> Supplied records:
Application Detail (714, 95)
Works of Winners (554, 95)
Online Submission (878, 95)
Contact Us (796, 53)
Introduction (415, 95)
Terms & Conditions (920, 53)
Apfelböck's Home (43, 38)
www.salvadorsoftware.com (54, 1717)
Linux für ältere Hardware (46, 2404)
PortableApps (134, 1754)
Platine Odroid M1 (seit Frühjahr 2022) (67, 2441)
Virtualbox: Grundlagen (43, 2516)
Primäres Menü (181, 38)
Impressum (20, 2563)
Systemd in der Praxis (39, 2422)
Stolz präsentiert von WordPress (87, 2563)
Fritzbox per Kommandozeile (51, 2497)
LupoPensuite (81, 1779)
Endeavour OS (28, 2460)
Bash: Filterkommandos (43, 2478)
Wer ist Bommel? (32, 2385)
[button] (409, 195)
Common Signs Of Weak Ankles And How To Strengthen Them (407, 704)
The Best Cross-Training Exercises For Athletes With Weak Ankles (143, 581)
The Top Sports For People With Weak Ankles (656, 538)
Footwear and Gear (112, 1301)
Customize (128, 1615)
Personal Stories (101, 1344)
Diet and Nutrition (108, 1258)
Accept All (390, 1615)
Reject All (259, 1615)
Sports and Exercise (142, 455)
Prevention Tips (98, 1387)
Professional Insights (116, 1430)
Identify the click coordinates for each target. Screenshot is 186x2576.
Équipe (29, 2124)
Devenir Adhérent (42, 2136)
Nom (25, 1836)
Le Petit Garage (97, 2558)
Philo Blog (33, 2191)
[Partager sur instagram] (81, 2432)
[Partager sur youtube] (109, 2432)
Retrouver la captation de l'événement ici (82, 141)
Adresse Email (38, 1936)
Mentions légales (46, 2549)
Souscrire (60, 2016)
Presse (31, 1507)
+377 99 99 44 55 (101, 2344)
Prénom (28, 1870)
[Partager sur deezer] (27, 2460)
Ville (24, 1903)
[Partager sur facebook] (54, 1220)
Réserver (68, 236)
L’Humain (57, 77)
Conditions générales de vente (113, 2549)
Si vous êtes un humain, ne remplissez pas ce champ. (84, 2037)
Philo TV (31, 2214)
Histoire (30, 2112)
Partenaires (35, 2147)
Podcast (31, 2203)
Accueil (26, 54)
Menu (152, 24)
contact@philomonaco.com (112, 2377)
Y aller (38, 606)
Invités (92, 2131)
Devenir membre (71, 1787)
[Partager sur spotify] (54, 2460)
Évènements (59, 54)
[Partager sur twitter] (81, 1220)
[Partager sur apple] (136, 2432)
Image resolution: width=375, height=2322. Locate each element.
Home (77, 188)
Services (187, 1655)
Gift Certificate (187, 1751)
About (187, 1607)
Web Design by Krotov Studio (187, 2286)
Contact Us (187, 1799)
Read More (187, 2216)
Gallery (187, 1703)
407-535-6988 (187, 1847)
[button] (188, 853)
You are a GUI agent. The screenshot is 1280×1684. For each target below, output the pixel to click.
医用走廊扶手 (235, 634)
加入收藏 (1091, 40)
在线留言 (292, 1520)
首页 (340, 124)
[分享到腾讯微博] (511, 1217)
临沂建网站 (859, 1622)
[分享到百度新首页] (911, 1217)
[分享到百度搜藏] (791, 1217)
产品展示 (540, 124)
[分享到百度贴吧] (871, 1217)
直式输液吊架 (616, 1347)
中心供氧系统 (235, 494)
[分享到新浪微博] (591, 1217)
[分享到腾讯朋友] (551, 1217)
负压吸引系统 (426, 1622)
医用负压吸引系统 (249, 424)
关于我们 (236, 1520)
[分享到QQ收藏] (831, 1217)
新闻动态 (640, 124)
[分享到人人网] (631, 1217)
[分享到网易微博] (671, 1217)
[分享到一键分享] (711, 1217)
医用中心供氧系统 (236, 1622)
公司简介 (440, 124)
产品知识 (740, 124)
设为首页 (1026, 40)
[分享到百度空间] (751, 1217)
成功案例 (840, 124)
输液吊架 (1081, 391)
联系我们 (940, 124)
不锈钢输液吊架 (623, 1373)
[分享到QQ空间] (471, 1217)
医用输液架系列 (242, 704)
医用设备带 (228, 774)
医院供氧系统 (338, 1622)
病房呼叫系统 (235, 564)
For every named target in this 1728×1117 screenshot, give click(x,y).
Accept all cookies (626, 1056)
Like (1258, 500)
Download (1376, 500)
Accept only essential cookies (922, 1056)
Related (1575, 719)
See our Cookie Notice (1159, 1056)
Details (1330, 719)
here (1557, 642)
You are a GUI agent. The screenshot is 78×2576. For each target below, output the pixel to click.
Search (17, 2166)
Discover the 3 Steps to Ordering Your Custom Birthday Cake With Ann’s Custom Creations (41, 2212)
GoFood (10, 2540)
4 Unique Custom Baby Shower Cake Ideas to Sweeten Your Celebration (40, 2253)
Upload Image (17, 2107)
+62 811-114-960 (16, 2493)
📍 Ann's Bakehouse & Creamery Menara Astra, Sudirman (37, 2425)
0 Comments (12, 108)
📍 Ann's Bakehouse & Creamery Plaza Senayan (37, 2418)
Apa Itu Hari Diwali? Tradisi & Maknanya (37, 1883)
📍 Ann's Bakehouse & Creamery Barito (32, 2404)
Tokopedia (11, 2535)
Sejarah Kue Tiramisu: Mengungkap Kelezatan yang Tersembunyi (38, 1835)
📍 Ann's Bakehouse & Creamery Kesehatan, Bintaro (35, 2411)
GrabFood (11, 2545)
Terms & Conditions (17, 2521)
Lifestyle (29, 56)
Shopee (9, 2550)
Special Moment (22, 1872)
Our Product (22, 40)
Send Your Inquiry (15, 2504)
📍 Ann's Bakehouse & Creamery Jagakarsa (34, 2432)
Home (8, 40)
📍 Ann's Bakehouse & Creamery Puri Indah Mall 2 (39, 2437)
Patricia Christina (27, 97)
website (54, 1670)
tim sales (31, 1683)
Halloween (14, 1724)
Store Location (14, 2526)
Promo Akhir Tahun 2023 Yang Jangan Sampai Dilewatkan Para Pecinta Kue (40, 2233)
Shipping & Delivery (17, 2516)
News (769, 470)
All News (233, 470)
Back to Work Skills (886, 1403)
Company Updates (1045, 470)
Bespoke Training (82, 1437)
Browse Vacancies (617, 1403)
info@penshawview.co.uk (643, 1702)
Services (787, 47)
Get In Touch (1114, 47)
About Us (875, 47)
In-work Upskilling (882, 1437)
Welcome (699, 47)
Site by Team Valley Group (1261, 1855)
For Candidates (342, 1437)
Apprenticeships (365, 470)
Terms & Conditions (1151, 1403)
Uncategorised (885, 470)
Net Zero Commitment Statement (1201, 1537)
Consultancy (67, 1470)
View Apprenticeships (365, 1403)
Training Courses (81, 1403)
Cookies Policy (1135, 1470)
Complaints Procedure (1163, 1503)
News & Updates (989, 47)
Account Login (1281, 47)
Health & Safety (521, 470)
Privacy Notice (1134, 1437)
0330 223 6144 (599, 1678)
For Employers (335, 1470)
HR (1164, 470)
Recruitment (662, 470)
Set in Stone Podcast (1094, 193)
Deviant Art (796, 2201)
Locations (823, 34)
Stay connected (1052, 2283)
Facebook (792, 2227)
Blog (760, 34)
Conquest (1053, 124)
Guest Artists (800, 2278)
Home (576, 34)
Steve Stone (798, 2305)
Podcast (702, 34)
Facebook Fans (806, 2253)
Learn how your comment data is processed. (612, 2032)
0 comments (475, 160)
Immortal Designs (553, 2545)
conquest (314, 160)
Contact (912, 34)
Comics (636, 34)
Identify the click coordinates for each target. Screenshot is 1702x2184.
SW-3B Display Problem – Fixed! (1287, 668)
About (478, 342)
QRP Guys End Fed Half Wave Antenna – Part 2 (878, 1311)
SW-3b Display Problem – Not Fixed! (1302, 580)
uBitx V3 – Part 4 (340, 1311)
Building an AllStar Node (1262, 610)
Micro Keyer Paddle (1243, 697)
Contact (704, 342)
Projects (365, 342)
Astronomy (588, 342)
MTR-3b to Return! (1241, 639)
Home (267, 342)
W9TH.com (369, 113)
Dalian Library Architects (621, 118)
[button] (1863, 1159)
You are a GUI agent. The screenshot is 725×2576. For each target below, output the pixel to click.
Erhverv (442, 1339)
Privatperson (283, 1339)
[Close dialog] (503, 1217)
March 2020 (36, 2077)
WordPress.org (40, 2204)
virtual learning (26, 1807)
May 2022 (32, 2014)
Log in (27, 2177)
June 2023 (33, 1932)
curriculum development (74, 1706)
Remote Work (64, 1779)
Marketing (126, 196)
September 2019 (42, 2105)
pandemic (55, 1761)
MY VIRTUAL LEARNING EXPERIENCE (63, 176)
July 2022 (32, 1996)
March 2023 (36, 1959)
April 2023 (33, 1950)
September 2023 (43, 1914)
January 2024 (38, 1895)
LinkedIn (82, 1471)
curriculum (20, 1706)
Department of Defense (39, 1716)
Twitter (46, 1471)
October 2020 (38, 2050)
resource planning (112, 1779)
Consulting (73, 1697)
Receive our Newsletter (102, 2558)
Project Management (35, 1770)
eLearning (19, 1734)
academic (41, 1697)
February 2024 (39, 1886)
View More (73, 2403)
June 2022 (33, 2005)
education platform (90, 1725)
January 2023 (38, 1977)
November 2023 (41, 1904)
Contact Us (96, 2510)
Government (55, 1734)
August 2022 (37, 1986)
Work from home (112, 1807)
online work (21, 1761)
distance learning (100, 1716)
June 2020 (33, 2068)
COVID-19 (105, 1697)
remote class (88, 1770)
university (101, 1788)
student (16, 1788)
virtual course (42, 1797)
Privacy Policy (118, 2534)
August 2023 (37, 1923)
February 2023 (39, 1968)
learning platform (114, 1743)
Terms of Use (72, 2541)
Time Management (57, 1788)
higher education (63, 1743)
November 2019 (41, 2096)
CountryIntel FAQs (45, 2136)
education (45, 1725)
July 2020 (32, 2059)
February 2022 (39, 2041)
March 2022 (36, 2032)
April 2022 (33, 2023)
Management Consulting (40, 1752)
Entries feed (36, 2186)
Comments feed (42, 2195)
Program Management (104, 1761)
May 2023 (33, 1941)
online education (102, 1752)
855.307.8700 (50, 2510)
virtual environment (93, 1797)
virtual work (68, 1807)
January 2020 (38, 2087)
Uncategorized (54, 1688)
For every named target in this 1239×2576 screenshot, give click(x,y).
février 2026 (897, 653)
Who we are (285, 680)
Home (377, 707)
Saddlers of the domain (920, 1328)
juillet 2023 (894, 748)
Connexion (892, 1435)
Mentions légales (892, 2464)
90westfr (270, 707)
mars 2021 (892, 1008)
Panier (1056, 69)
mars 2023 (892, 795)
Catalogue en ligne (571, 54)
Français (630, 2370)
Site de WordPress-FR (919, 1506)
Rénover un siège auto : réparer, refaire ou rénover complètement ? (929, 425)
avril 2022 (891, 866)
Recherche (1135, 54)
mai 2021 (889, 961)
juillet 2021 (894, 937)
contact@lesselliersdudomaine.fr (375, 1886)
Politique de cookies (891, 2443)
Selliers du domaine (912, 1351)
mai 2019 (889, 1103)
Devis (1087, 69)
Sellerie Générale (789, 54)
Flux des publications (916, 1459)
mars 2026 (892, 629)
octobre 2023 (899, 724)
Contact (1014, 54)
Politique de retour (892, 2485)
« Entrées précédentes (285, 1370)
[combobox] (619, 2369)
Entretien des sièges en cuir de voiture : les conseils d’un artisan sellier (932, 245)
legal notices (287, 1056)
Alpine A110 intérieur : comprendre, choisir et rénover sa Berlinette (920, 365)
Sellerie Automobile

> Work item: From the entries above, restate word for word the lines from the line containing "See our Cookie Notice (1159, 1056)" to the line containing "Apa Itu Hari", both ends included, and nothing more.

> Response below:
See our Cookie Notice (1159, 1056)
Details (1330, 719)
here (1557, 642)
You are a GUI agent. The screenshot is 78×2576. For each target below, output the pixel to click.
Search (17, 2166)
Discover the 3 Steps to Ordering Your Custom Birthday Cake With Ann’s Custom Creations (41, 2212)
GoFood (10, 2540)
4 Unique Custom Baby Shower Cake Ideas to Sweeten Your Celebration (40, 2253)
Upload Image (17, 2107)
+62 811-114-960 (16, 2493)
📍 Ann's Bakehouse & Creamery Menara Astra, Sudirman (37, 2425)
0 Comments (12, 108)
📍 Ann's Bakehouse & Creamery Plaza Senayan (37, 2418)
Apa Itu Hari Diwali? Tradisi & Maknanya (37, 1883)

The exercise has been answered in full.